TASK BRIEF -
Copy all of the lines below, requests included. Multiply each coordinate in the answers by 1.9 and round it to a whole number, rounding halves up. Leave out the pictures.

MATERIAL TO PROCESS -
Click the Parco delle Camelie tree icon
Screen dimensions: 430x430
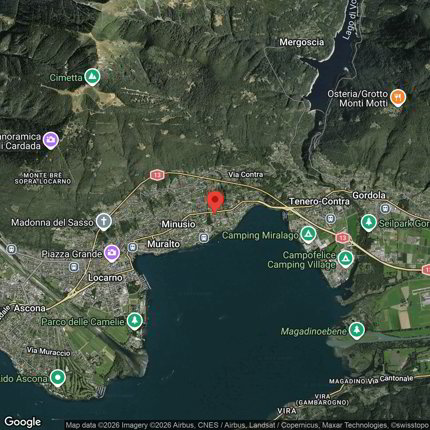(x=135, y=321)
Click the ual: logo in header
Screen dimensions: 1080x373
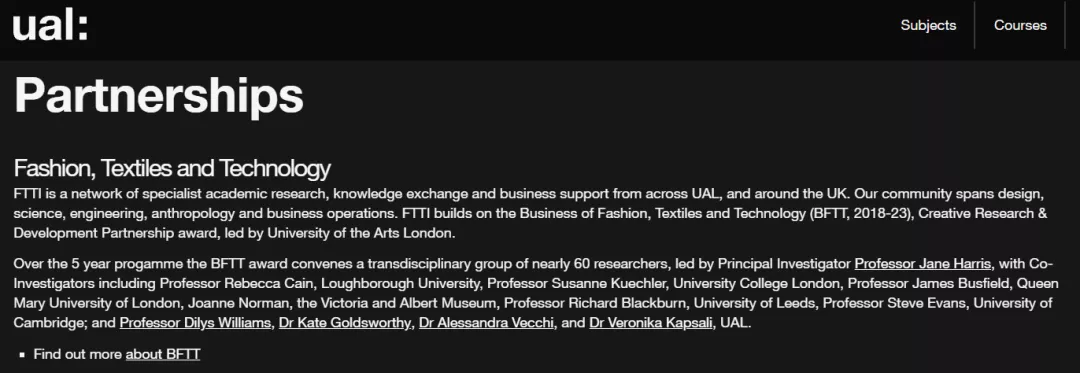click(x=50, y=25)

OUTPUT BELOW -
Click the Parco delle Camelie tree icon
Screen dimensions: 430x430
(x=257, y=610)
Click the ual: logo in header
Screen dimensions: 1080x373
click(x=95, y=48)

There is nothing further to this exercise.